SET TASK: Set down the listing below word for word, from the line holding "You are a GUI" through the end of the listing, inclusive. Leave the pictures out of your copy.

RECORDS SHOWN:

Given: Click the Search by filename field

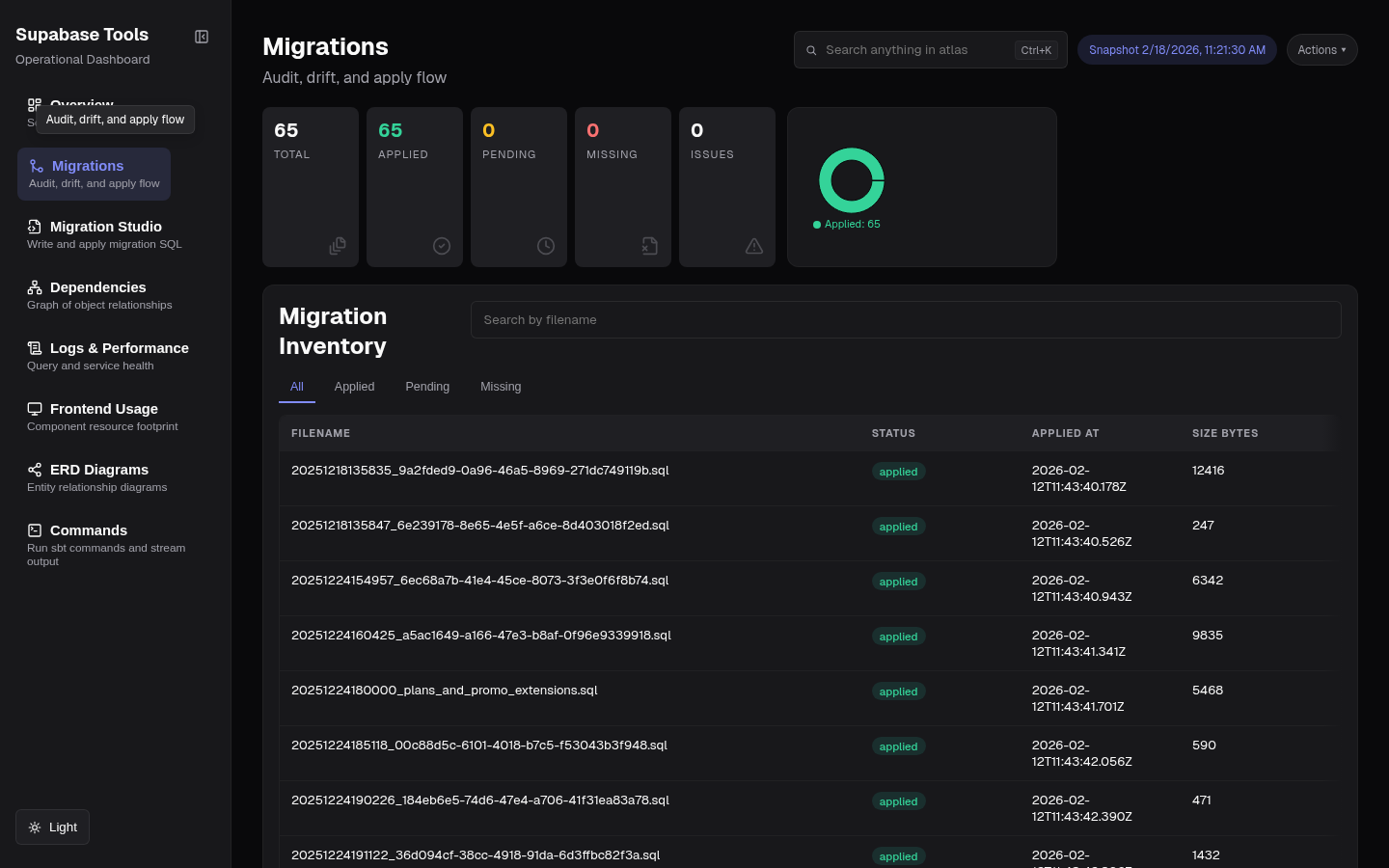Looking at the screenshot, I should coord(905,319).
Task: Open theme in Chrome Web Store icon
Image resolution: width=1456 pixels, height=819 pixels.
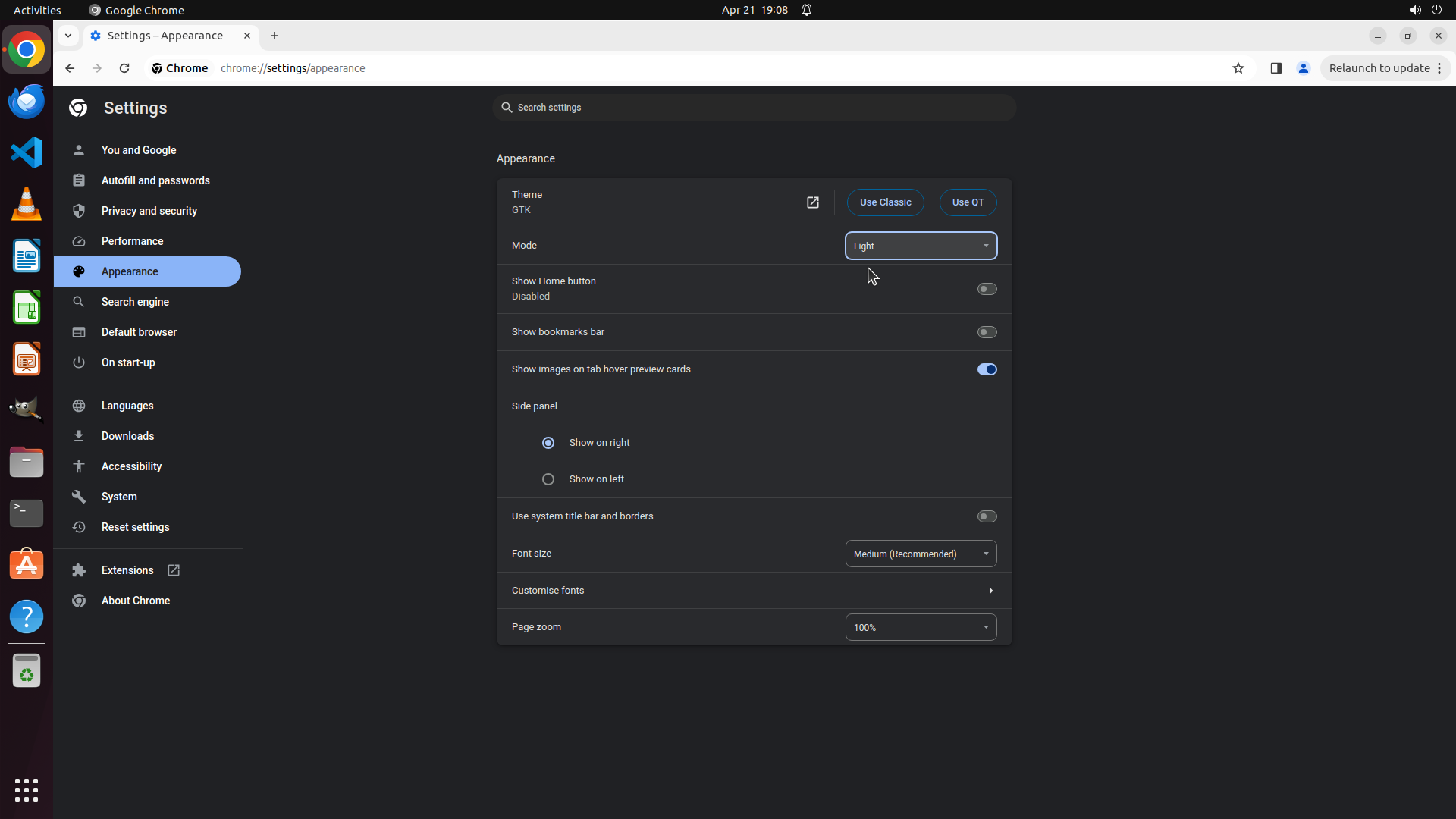Action: [812, 202]
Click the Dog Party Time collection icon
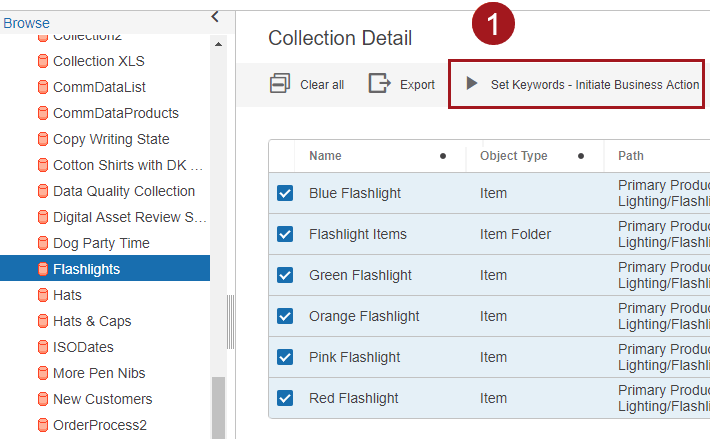 tap(43, 243)
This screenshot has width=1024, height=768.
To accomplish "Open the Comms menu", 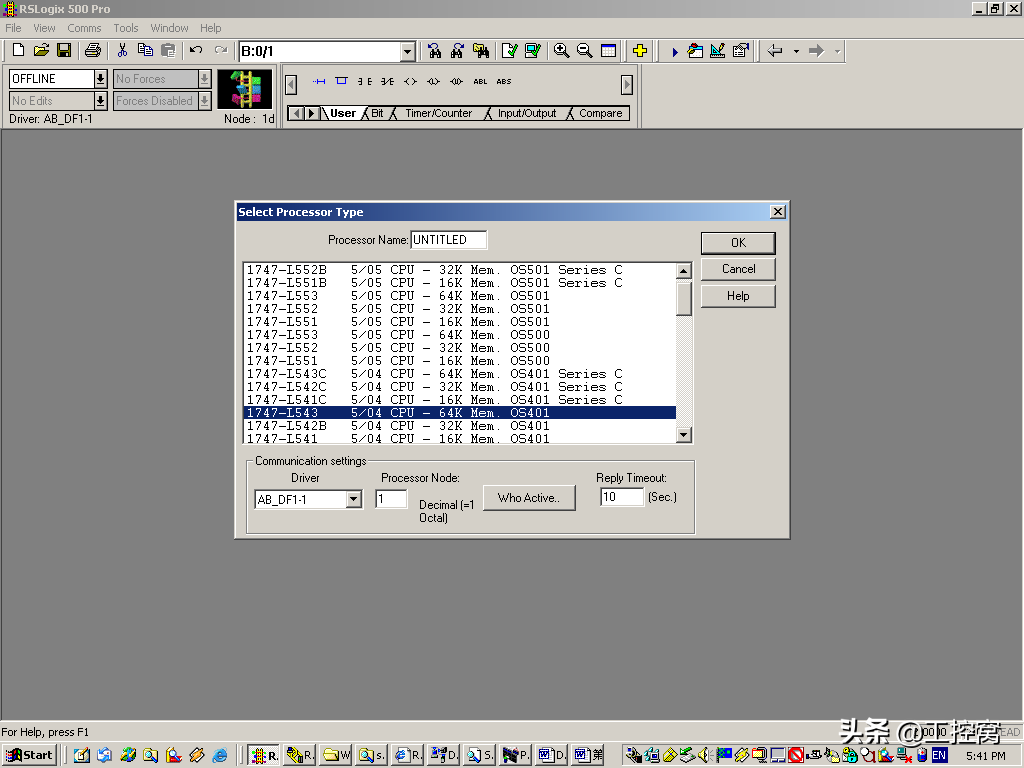I will point(85,28).
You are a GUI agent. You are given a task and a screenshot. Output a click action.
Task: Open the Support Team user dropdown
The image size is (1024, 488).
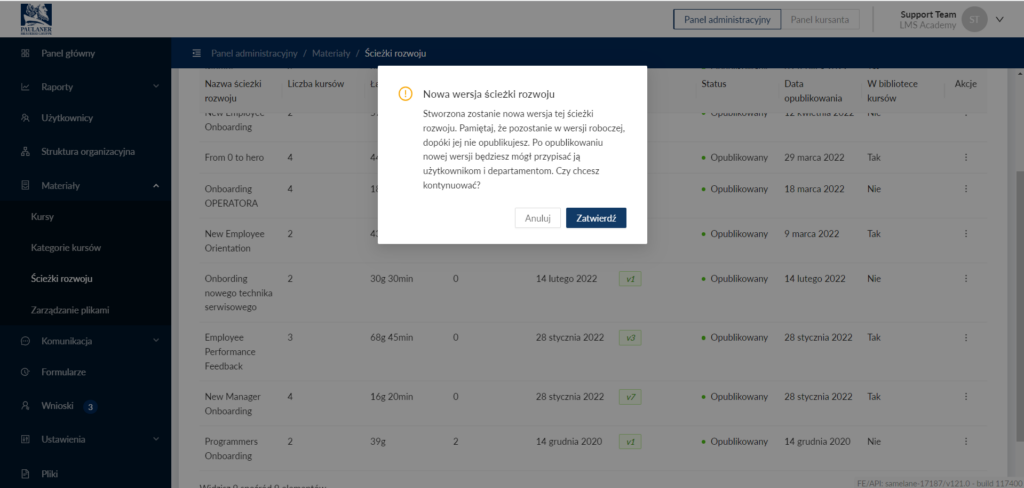1000,19
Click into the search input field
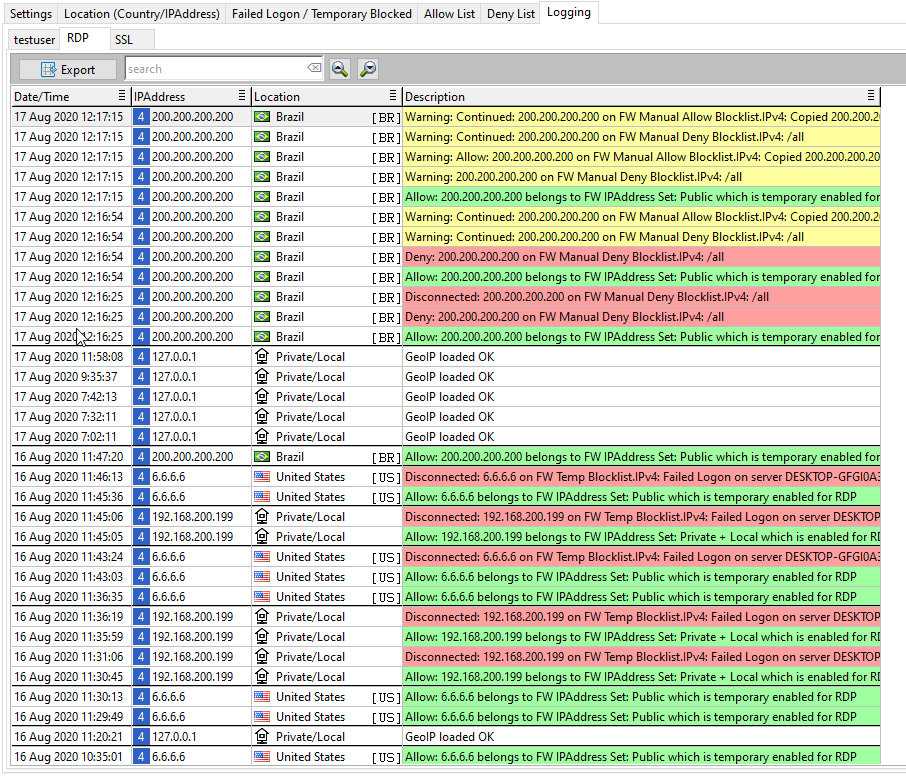906x776 pixels. pos(215,69)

TASK ANSWER:
You are a GUI agent. You are given a task and a screenshot. Output a click action.
Task: Open the Support Team user dropdown
The image size is (1024, 488).
1000,19
Click into the search input field
906x776 pixels. pos(215,69)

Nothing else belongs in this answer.